Creating sessions in Cloudera Data Engineering

A Cloudera Data Engineering session is an interactive short-lived development environment for running Spark commands to help you iterate upon and build your Spark workloads.

The commands that are run in a Cloudera Data Engineering session are called Statements. You can submit the Statements through the connect CLI command or the Interact tab in the Cloudera Data Engineering UI for a session. Python and Scala are the supported session types. Learn how to use Cloudera Data Engineering sessions using the user interface and CLI.

In Cloudera Data Engineering, sessions are associated with virtual clusters. Before you can create a session, you must create a virtual cluster that can run it. For more information, see Creating virtual clusters.
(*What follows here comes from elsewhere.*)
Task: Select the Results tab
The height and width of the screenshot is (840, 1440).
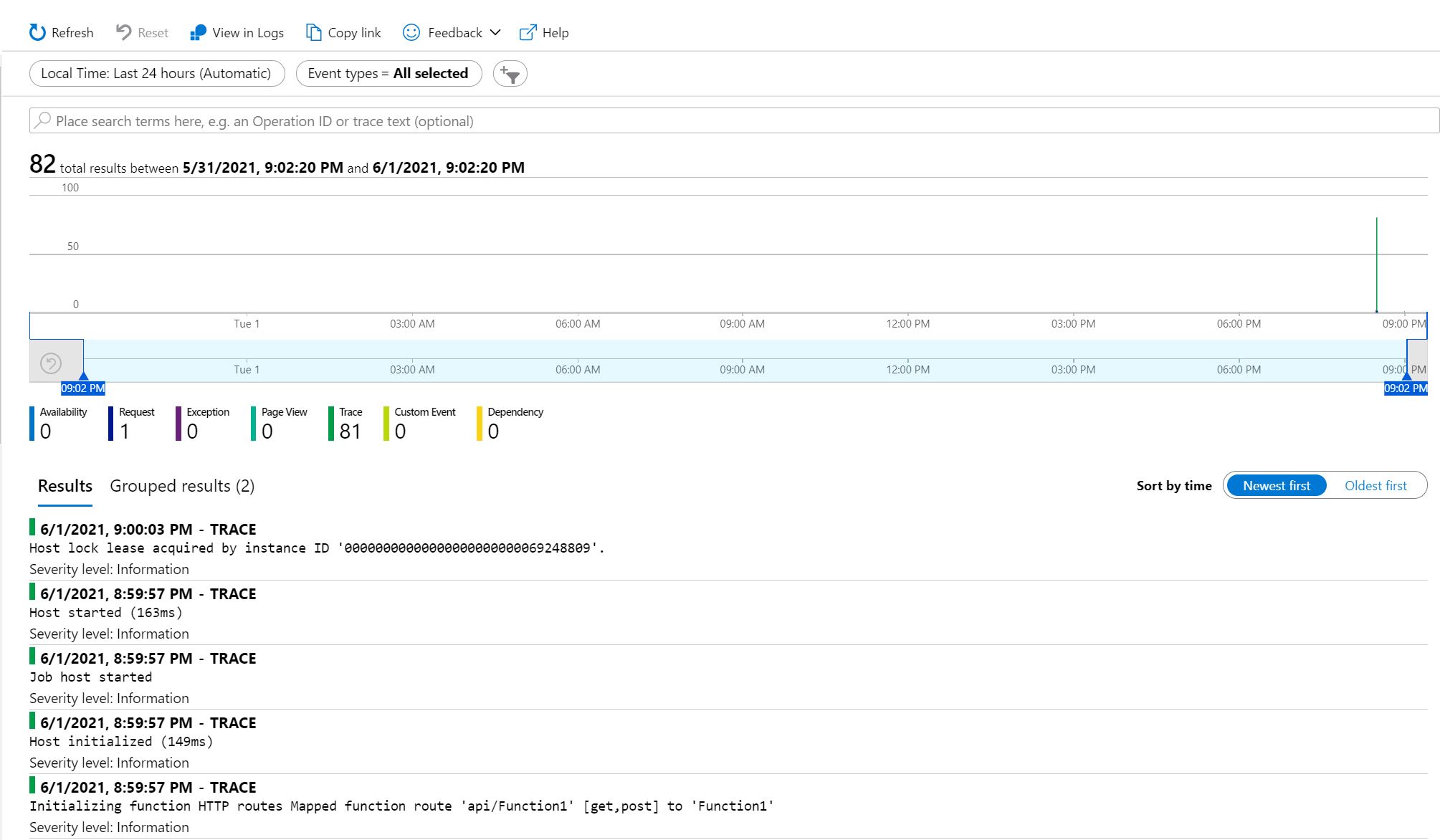Action: point(64,485)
  1. In the Cloudera console, click the Data Engineering tile. The Home page displays.
  2. Click Sessions in the left navigation menu and then click Create Session.
  3. Enter a Name for the session.
  4. Select a Type, for example, PySpark, Scala, or Spark Connect.
  5. Select a Timeout value.
    The session will stop after the indicated time has passed.
  6. Optional: Enter a Description for the session.
  7. Optional: Enter the Configurations.
  8. Optional: Click Data Connector drop-down list and select the name of the data connector from the list. The UI displays the storage information that is internally overwritten. For more information about how to add an Ozone data connector, see Adding Ozone data connector for Cloudera Data Engineering service.
  9. Set the Compute options.
    • Optional: GPU Acceleration (Technical Preview): You can accelerate your session using GPUs. Click Enable GPU Accelerations checkbox to enable the GPU acceleration and configure selectors and tolerations if you want to run the job on specific GPU nodes. When you run this session, this particular session will request GPU resources.
  10. Optional: In the Files and Resources section, you can upload Jar, Python, Egg, Zip, and other files. You can also add a resource, respositories, or a Python environment to be used in this session.
    Files that are uploaded to a session are stored in the app/mount directory.
  11. Share the session with a user or group.
    1. In the Sharing Settings section, click Add User or Group. The Add User or Group pop-up appears.
    2. In the Search for a User or a Group field, type the user or group name and select the required user or group from the list.
    3. Select Full or Read Only depending on the access you want to provide from the Access Level drop-down list.
    4. Click Add.
  12. Click Create.
    The Connect tab displays a list of connectivity options available to interact with the session. The Interact tab allows you to interact with the session, and becomes available once the session is running.
  13. To delete a session, open the session and click Delete.